◆ What you are asked to do: Set down again exactly the lines of the listing below that fall between the line holding "Viewport: 868px width, 455px" and the line holding "The width and height of the screenshot is (644, 670).", inclusive.

━━ Supplied records

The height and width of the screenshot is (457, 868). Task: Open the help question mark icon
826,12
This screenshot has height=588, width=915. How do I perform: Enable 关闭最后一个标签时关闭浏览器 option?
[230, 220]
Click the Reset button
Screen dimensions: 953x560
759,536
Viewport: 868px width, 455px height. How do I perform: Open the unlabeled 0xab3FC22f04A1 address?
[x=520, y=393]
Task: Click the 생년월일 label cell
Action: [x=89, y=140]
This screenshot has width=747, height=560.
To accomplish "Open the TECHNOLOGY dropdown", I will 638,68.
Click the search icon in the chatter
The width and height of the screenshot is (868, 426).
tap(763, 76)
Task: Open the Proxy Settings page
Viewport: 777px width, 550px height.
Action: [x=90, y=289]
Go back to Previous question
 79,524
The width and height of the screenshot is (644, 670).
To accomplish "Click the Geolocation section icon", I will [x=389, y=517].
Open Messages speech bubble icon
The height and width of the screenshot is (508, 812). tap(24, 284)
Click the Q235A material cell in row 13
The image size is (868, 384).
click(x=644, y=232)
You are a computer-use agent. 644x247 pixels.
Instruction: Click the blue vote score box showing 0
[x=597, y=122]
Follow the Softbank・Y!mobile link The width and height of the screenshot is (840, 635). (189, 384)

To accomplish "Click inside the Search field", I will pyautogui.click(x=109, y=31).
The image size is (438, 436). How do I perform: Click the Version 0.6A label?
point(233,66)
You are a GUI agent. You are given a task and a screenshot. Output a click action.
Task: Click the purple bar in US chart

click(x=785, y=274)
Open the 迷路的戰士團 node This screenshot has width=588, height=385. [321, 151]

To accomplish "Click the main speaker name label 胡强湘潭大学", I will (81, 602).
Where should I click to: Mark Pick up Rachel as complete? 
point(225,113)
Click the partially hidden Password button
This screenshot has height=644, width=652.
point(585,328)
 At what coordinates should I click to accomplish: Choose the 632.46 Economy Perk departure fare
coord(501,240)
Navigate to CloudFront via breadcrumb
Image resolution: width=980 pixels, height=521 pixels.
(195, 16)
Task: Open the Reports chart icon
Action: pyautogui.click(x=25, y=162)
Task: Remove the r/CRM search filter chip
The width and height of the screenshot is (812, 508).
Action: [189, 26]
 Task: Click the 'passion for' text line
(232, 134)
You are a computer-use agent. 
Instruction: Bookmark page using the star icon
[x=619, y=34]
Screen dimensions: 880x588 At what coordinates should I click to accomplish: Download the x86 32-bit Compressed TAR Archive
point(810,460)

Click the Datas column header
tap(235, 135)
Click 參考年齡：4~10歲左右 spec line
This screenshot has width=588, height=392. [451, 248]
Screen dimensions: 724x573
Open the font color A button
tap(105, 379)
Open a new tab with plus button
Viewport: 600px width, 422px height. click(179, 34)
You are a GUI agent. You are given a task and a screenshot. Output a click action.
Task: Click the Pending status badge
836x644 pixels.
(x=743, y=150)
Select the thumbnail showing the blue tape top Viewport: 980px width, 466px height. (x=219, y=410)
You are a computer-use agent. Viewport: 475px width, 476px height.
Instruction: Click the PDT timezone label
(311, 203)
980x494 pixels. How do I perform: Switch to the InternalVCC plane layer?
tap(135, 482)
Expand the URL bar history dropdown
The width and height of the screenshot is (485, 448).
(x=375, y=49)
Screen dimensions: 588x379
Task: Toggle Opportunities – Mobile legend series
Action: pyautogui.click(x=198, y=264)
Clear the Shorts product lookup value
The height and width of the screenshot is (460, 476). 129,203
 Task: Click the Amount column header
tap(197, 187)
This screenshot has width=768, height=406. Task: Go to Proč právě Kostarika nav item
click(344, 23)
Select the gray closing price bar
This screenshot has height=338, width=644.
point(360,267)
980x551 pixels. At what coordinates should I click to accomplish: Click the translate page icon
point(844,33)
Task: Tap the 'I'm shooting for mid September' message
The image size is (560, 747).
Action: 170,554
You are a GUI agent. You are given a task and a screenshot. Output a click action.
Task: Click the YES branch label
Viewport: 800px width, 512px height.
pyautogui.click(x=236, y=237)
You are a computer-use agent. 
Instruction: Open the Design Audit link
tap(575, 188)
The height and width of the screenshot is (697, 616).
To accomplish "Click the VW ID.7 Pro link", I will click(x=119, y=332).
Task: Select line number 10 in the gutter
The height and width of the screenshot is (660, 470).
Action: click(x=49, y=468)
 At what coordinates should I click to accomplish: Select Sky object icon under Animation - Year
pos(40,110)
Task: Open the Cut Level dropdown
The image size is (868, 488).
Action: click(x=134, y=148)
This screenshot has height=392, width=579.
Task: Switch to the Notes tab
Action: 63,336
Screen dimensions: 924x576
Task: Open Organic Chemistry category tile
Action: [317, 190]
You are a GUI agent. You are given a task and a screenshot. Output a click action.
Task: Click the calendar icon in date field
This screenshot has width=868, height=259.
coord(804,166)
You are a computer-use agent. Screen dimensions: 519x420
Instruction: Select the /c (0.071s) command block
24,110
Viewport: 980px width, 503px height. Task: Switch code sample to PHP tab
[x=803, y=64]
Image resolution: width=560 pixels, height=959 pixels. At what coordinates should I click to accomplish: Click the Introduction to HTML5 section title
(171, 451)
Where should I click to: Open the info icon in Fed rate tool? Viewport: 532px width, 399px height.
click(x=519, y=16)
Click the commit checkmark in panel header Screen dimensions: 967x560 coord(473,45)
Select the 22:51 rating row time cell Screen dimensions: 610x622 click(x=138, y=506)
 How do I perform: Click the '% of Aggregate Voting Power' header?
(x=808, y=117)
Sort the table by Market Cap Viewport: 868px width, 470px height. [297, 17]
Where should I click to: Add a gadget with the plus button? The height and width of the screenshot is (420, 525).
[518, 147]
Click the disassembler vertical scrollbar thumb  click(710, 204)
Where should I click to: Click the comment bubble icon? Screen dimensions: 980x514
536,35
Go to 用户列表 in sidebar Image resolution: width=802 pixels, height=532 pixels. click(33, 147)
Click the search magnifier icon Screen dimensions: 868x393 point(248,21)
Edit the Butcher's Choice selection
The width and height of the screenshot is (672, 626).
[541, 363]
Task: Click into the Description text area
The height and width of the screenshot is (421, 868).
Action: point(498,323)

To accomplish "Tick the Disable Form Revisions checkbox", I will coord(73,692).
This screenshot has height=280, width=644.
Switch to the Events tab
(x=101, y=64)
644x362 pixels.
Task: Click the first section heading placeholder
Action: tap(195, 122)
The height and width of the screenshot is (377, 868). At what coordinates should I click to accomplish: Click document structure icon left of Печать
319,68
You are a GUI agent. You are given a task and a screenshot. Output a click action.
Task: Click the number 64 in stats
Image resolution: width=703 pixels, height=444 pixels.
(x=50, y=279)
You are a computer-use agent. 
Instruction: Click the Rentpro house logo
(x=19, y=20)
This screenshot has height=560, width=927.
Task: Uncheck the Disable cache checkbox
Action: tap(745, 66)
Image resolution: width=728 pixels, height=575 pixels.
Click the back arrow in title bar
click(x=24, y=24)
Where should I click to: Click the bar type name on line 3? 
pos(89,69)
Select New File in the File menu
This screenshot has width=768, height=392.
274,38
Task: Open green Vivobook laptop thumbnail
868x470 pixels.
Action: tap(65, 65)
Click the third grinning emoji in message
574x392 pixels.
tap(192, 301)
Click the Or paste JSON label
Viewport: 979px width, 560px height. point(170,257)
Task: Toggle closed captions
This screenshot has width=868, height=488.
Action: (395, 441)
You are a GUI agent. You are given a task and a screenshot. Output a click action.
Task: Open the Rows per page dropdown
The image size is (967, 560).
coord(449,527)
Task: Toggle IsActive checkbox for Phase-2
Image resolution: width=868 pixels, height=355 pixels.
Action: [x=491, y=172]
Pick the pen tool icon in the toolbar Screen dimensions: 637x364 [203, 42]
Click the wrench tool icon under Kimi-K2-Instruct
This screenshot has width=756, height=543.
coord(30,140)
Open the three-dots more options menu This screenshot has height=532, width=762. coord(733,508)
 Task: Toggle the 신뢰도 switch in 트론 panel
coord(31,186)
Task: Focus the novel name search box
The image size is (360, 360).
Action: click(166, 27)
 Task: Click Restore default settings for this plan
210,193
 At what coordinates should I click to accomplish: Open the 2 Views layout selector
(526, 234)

━━━━

◆ Task answer:
Viewport: 868px width, 455px height. How do I perform: Open the unlabeled 0xab3FC22f04A1 address?
[x=520, y=393]
Task: Click the 생년월일 label cell
Action: [x=89, y=140]
This screenshot has width=747, height=560.
To accomplish "Open the TECHNOLOGY dropdown", I will 638,68.
Click the search icon in the chatter
The width and height of the screenshot is (868, 426).
tap(763, 76)
Task: Open the Proxy Settings page
Viewport: 777px width, 550px height.
Action: [x=90, y=289]
Go back to Previous question
 79,524
The width and height of the screenshot is (644, 670).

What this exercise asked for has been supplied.